** Opening Information provided block **

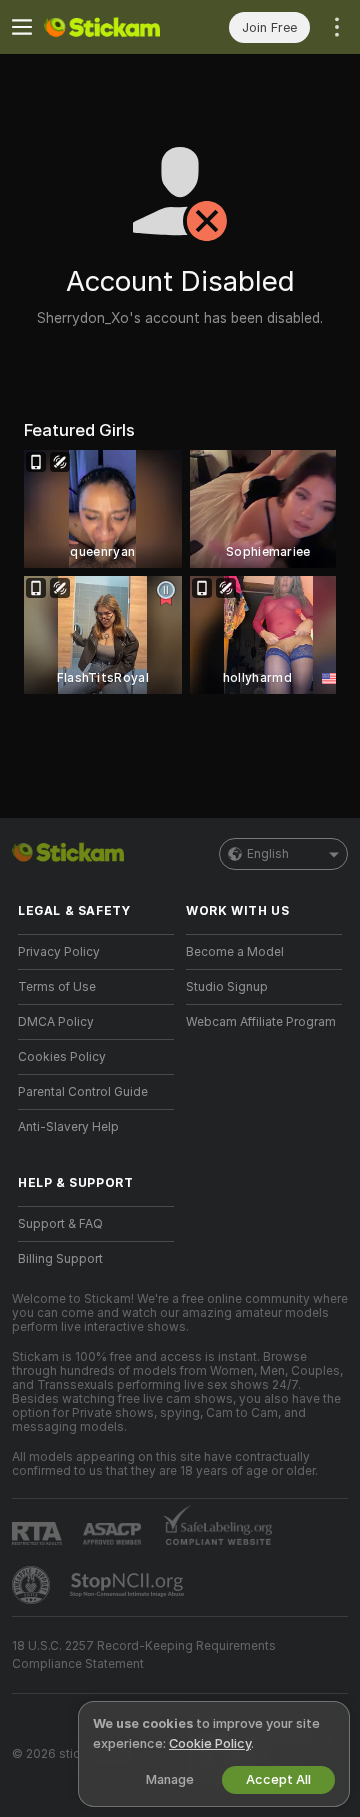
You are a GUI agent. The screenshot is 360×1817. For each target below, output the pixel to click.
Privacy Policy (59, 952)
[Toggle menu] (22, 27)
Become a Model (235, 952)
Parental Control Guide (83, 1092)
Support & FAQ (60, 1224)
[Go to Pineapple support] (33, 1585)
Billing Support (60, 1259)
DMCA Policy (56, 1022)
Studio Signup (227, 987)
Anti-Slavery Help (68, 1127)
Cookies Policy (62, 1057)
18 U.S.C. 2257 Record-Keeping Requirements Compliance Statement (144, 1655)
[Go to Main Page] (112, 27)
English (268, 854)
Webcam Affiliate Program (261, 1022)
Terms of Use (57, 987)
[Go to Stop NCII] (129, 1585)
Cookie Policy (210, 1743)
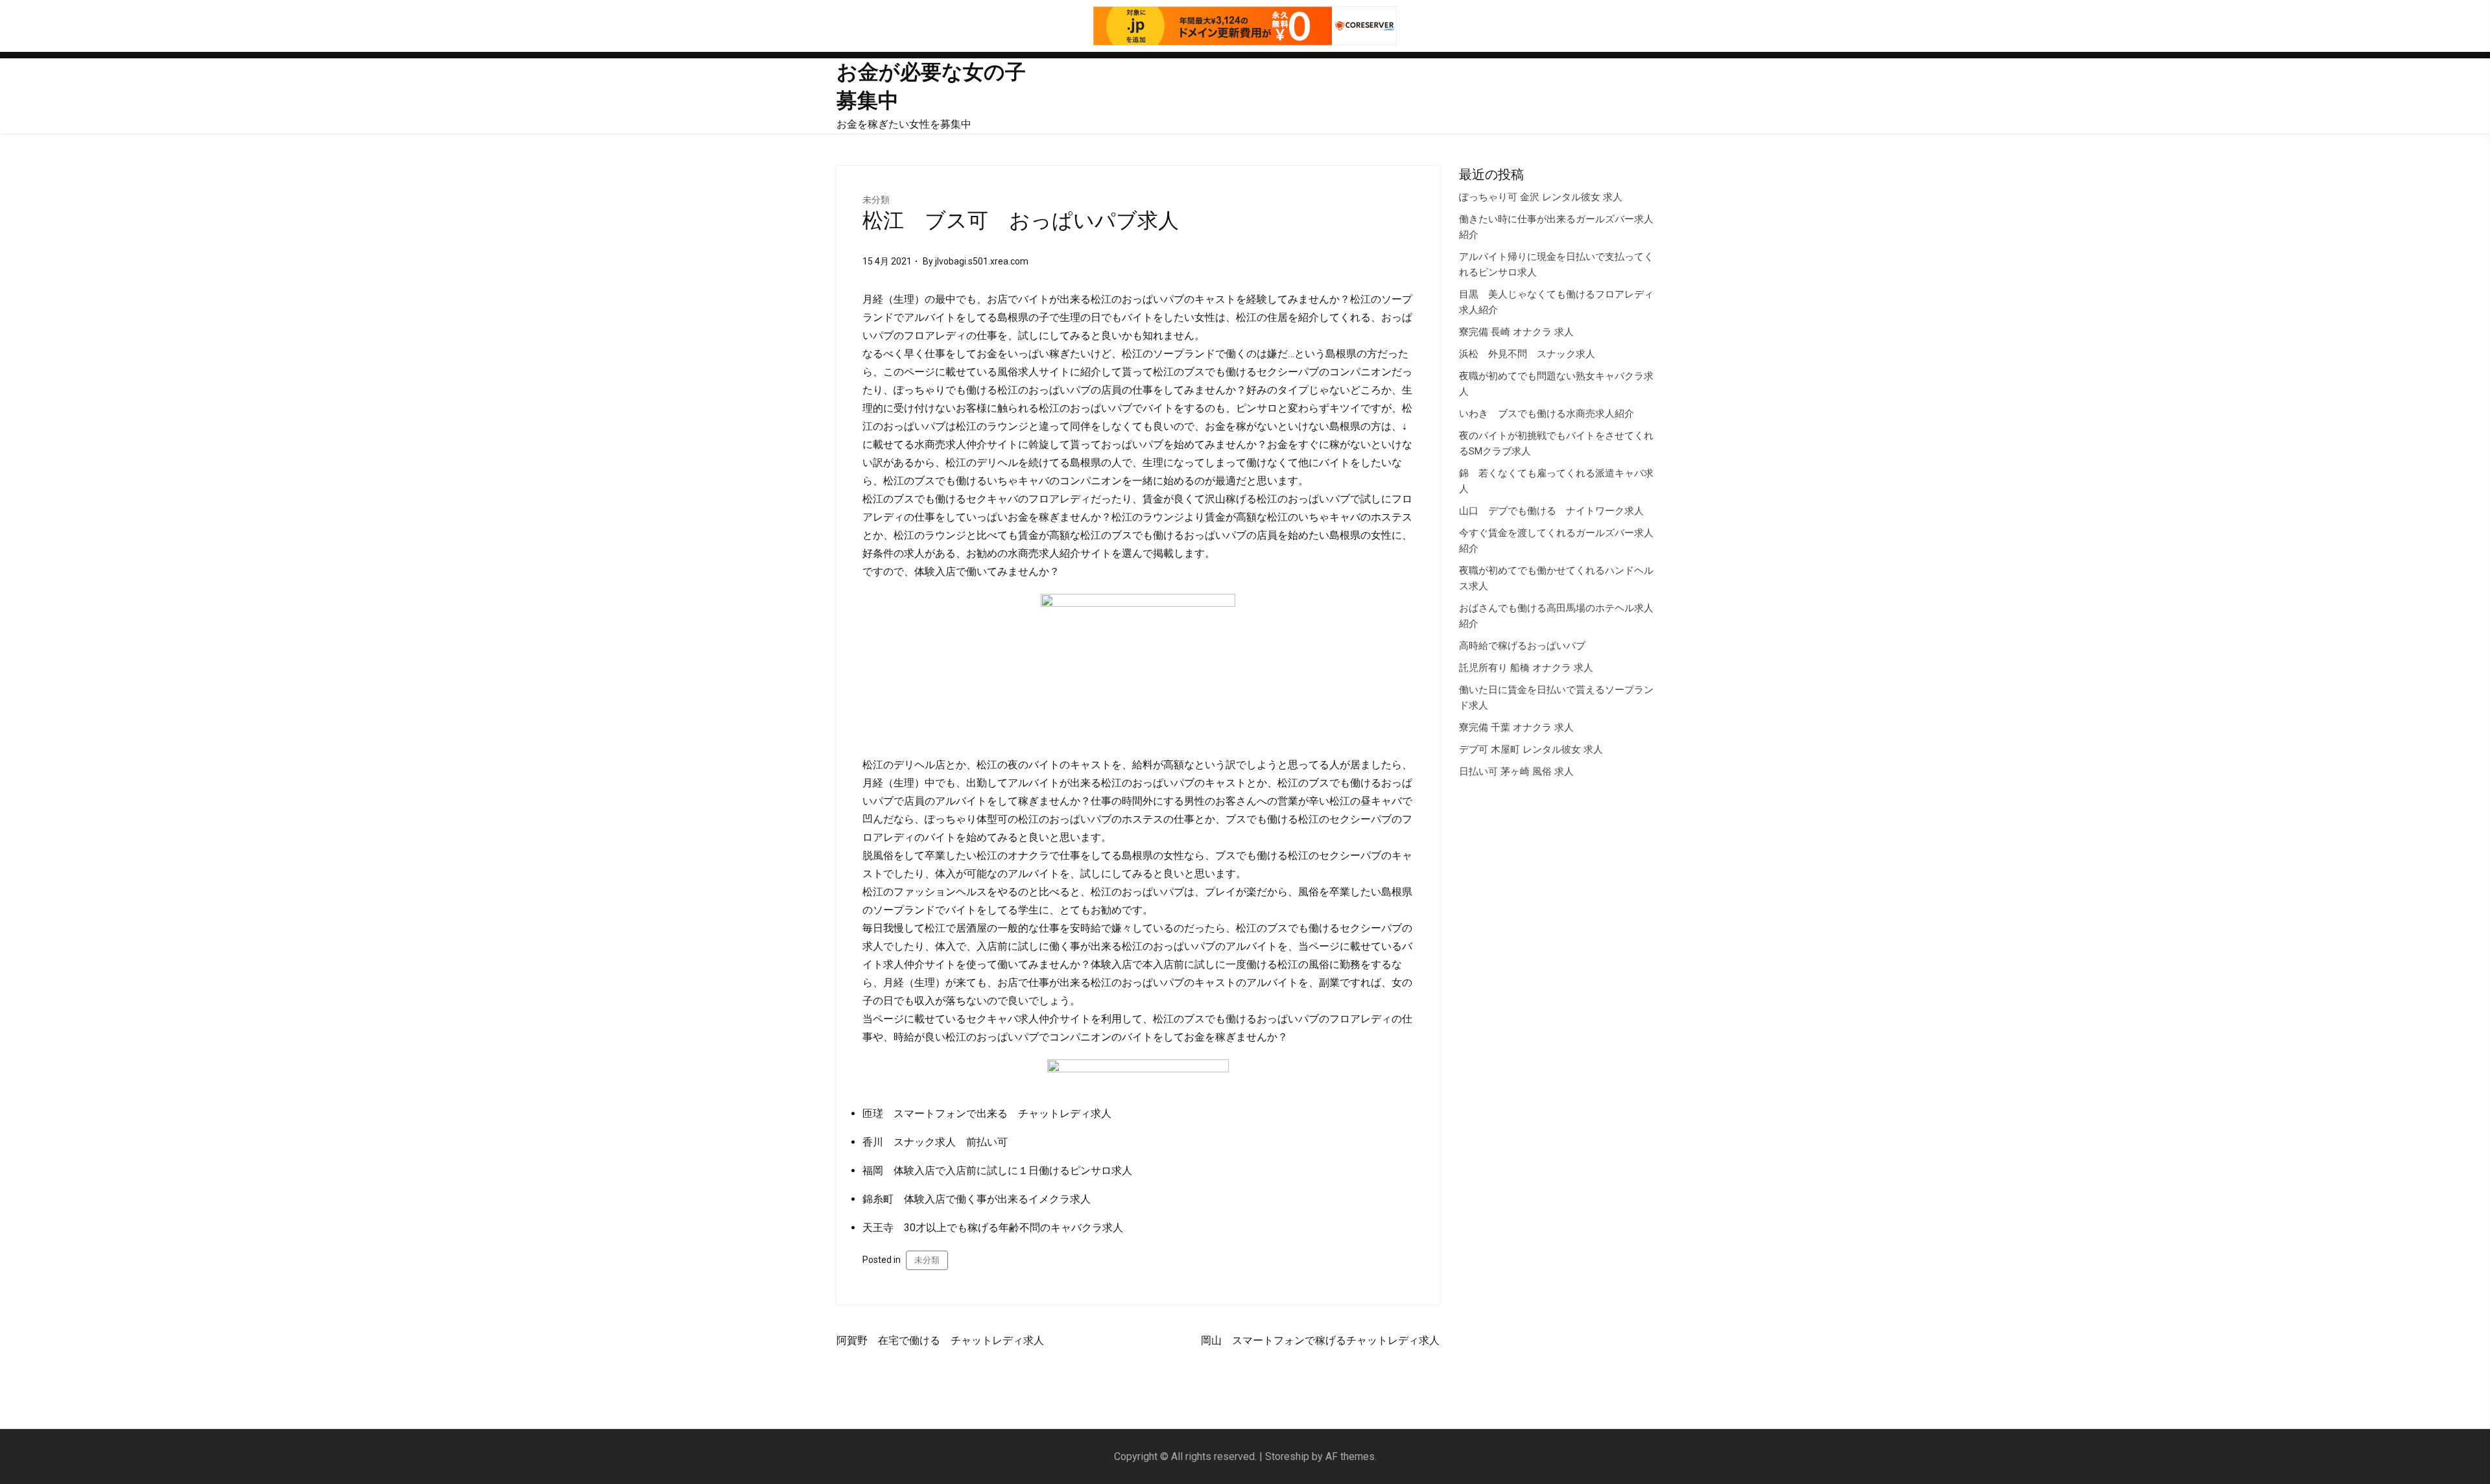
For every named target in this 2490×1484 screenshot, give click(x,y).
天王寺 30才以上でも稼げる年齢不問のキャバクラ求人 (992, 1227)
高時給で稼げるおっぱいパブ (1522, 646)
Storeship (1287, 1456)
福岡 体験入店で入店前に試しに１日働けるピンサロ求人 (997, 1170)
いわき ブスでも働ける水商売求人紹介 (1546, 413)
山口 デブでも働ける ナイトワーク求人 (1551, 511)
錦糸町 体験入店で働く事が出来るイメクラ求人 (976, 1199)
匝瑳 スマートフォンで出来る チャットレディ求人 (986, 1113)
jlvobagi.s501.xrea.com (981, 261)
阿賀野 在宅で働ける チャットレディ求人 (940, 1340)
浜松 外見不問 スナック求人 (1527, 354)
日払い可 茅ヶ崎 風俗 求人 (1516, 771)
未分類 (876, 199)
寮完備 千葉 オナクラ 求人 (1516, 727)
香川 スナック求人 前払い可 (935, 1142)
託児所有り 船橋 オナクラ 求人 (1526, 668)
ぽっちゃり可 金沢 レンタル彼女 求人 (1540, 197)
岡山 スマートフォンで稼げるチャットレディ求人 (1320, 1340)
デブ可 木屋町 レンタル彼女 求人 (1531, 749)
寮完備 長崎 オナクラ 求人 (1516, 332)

** Closing Information provided block **

What this task involves. The lines above that hold the word "レンタル彼女" should be found and copied out.

Expected answer.
ぽっちゃり可 金沢 レンタル彼女 求人 (1540, 197)
デブ可 木屋町 レンタル彼女 求人 (1531, 749)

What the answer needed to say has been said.